Tive a oportunidade de conhecer Jan em Lichensteig, uma pequena vila a uma hora de Zurique. Encontrámo-nos numa antiga estação de comboios, Jan estava de calças impermeáveis com uma camisola de pelo e botas de caminhada. Cumprimentou-me com um sorriso e um bem-vindo a Lichensteig!
Se forem à sua página de linkedin, Jan surge com a profissão de DNA Technical Leader, uma profissão enigmática, ainda mais quando não é médico, nem biólogo ou cientista, mas sim engenheiro de formação – e filantropo por vocação.
O apelido de Jan é Colruyt, membro da família Colruyt, uma das famílias mais ricas da Bélgica, com um património estimado de 4 mil milhões de euros, fruto de uma extensa rede de supermercados e que conta já com já três gerações em torno do negócio de família. No entanto, cedo Jan adotou uma série de valores que transcendiam a atividade económica da família, tendo a equidade, justiça social e sustentabilidade, acabado por se tornar os seus mantras e ditar o seu caminho.
Jan, Marlene Engelhorn, Abigail Disney, Valerie Rockefeller e Warren Buffet são apenas alguns dos milionários que defendem uma maior tributação dos seus ativos e pertencem a movimentos como os Millionaires for Humanity, Tax me Now ou Patriotic Millionaires, que têm como objetivo apelar aos governos por uma maior justiça fiscal, nomeadamente ao nível da riqueza extrema.
Marlene Engelhorn tem sido talvez uma das vozes mais ativas desde movimento. Herdeira da gigante empresa química Basf Friedrich Engelhorn, comprometeu-se a doar 90% da sua fortuna, tendo ainda fundado o movimento Tax me Now. Na Áustria, onde vive, promoveu um concurso para selecionar 50 pessoas que iriam decidir onde iria investir/doar 25 milhões de euros, uma iniciativa de participação cívica e democrática inédita na Europa.
Tanto Jan como Marlene consideravam que não tinham feito nada para merecer a sua fortuna e esse facto levou-os a optar por procurar outro tipo de fortuna, a procura de propósito e impacto na Sociedade.
O caso de Jan é deveras inspirador, os seus valores fazem com que nunca viaje de avião (a não ser para acompanhar os seus projetos filantrópicos na Índia, onde recentemente construiu uma residência para pessoas idosas sem recursos), deslocando-se de autocarro e comboio.

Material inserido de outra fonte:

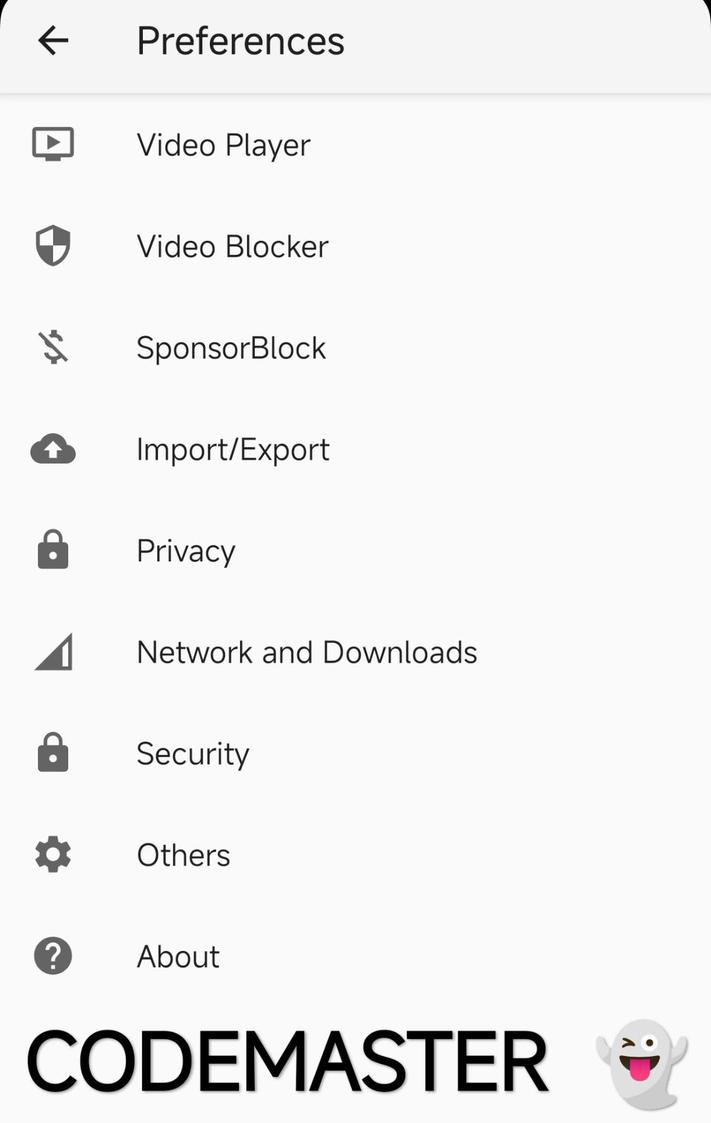
Task: Open Video Player settings
Action: 224,144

Diz-me que viaja na Europa durante a noite, assim dorme e acorda já em outra cidade para as diferentes reuniões que tem. Também os seus filhos estão impedidos de andar de avião.

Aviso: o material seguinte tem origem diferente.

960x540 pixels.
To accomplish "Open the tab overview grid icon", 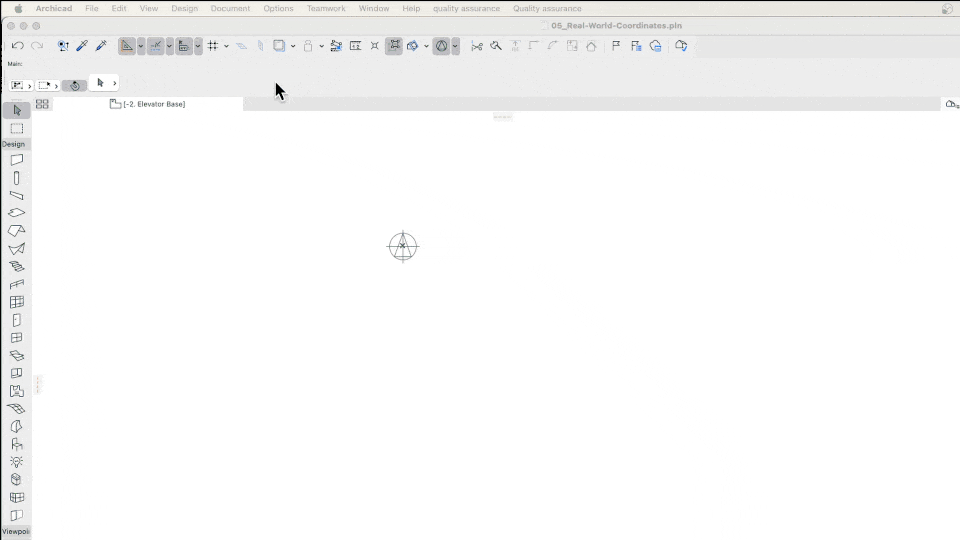I will tap(42, 104).
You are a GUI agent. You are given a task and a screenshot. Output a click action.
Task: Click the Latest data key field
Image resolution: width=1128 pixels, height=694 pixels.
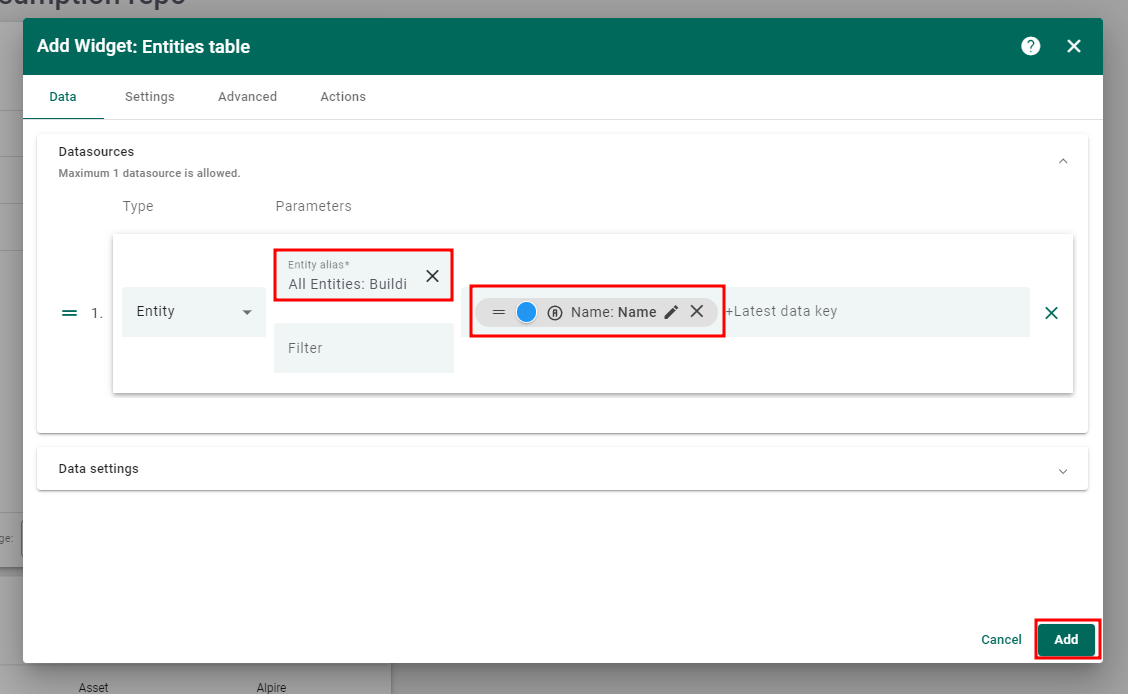tap(870, 312)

Para além da Índia, possui diversos projetos filantrópicos, na Bélgica e Suíça, sempre com uma preocupação ambiental e numa ótica de filantropia pós-capitalista (poderia tentar explicar este conceito, mas seria tema para outra peça).

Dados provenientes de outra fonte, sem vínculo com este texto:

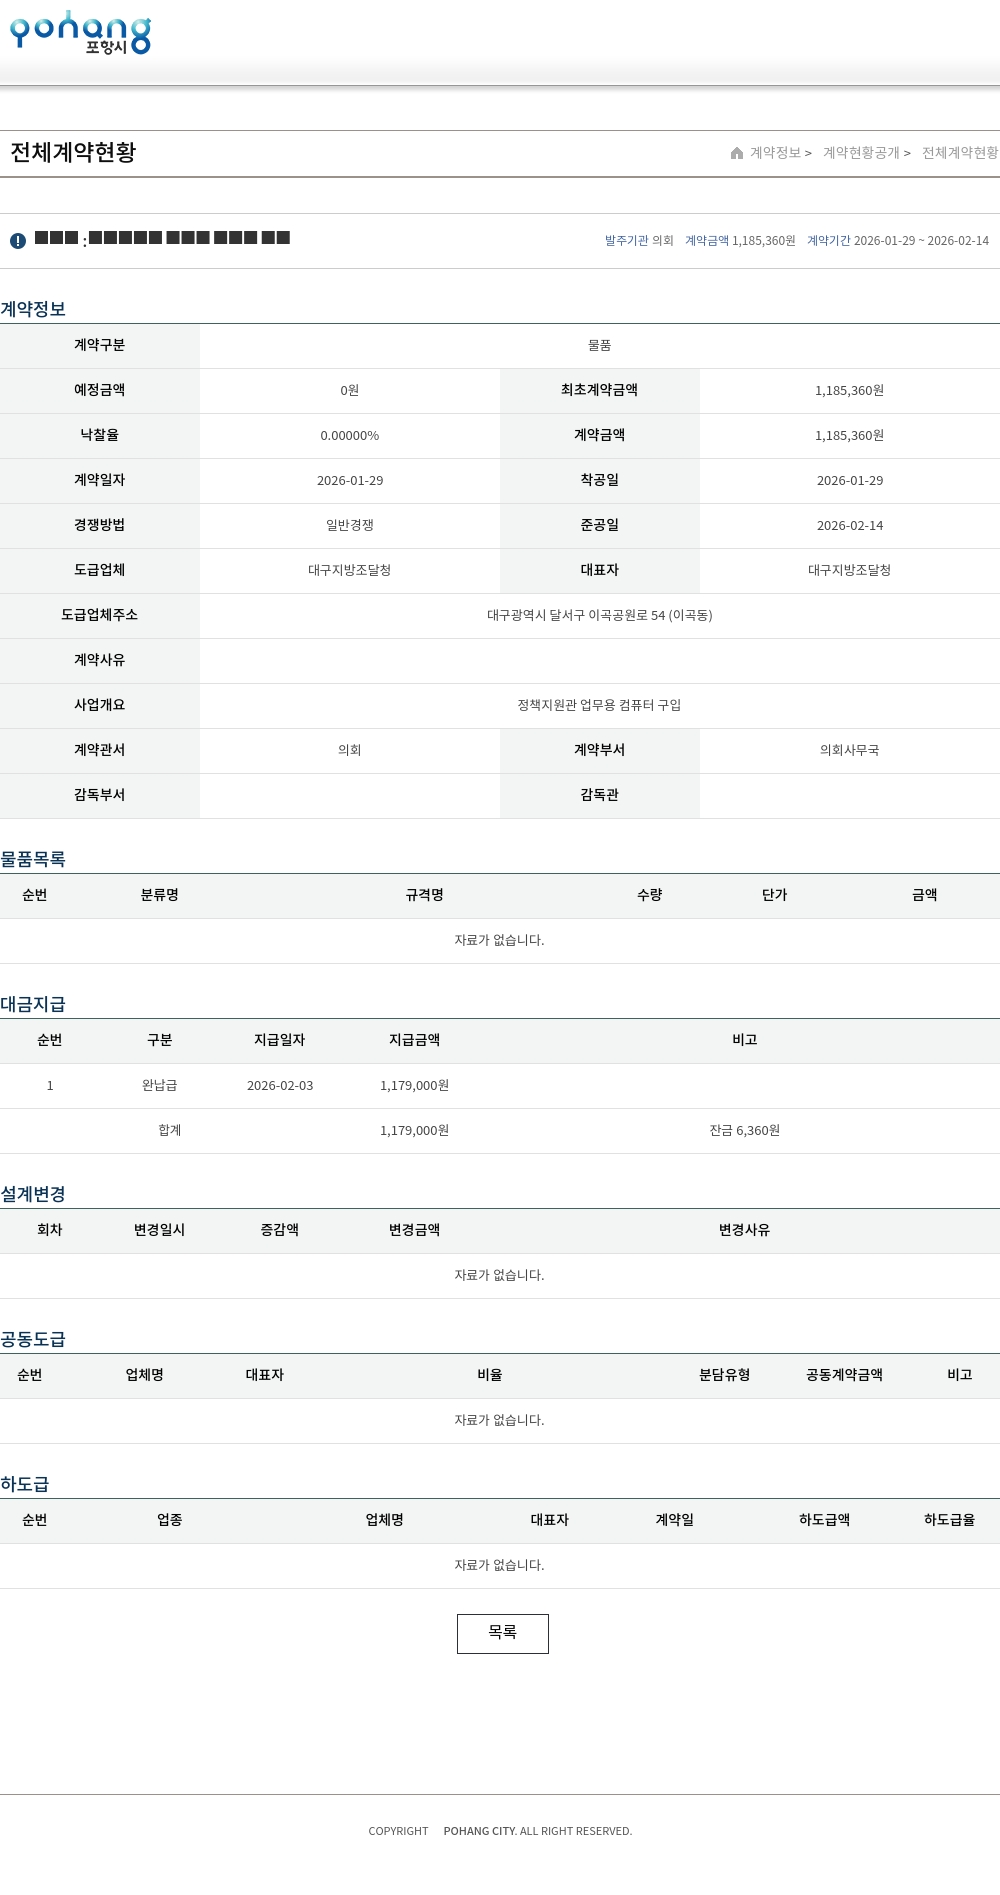Click the 잔금 6,360원 remaining balance text
Viewport: 1000px width, 1895px height.
[x=744, y=1131]
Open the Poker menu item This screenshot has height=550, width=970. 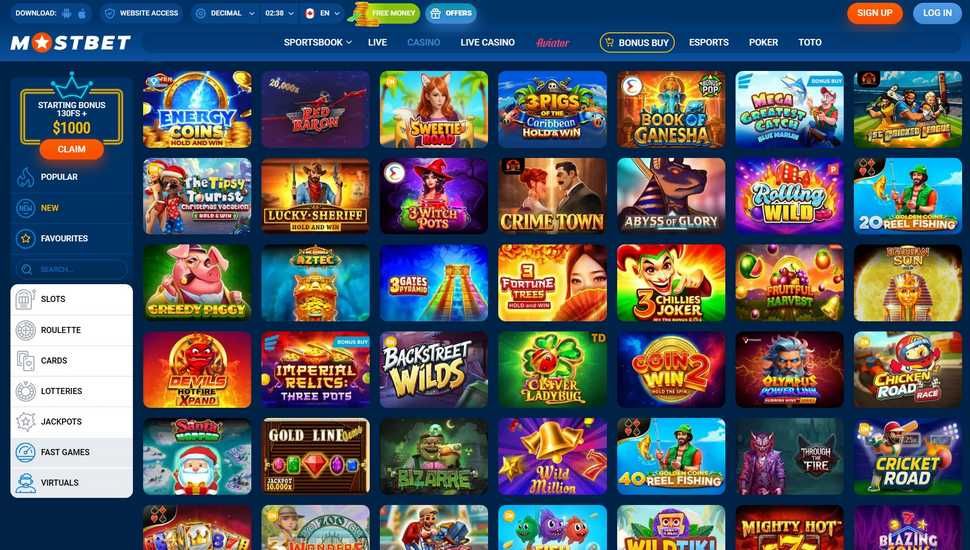point(763,42)
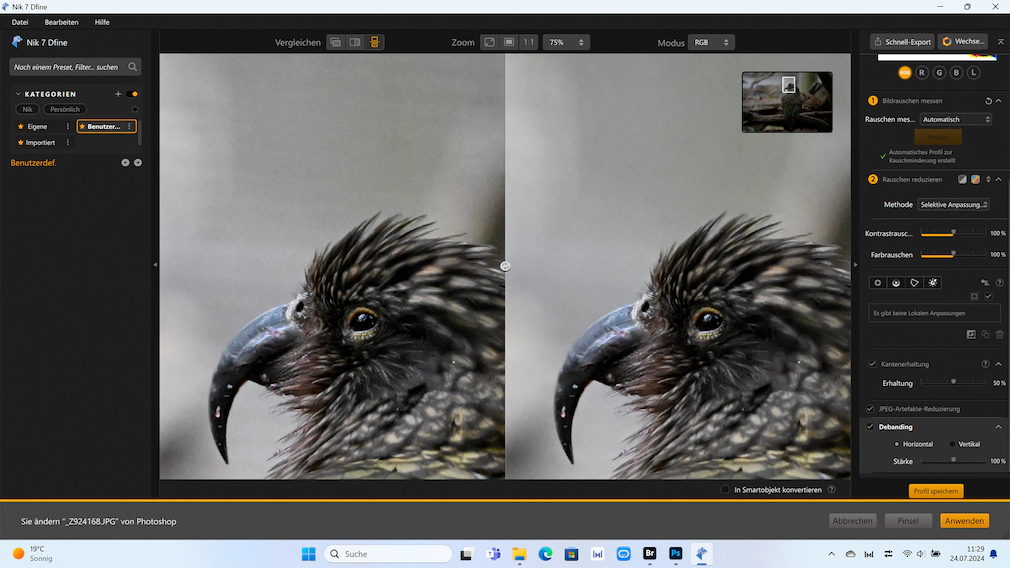Open the Methode Selektive Anpassung dropdown
The image size is (1010, 568).
953,205
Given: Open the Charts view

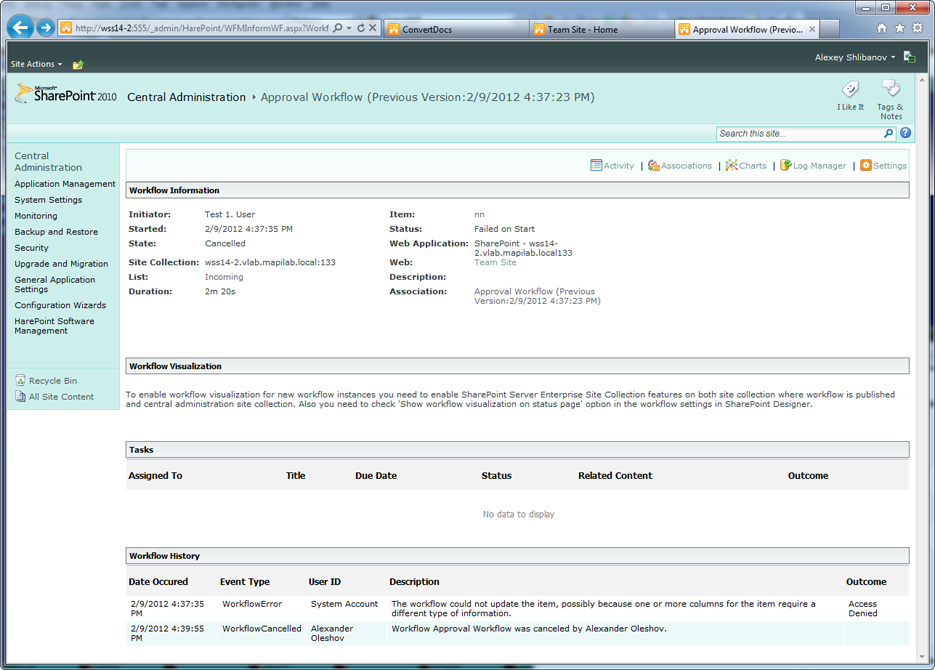Looking at the screenshot, I should click(746, 166).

Em suma, o cada vez maior número de vozes a favor de uma tributação mais justa reflete uma mudança significativa na abordagem em como a própria Sociedade e as suas elites percecionam o tema da desigualdade social. Milionários e filantropos como Jan, Valerie Rockfeller e Marlene Engelhorn revelam uma consciência e compromisso coletivo para com a Sociedade e acabam por reconhecer que, apesar de a filantropia constituir uma plataforma e instrumento de impacto social, a mesma não substitui o papel de um sistema fiscal equitativo como ferramenta de promoção de justiça e coesão social.
Em última análise, pessoas como Jan e Marlene Engelhorn acreditam que a verdadeira medida do sucesso pode estar na forma como contribuímos para elevar a nossa sociedade. Para Jan o verdadeiro legado não reside no que se acumula, mas sim no impacto que se deixa.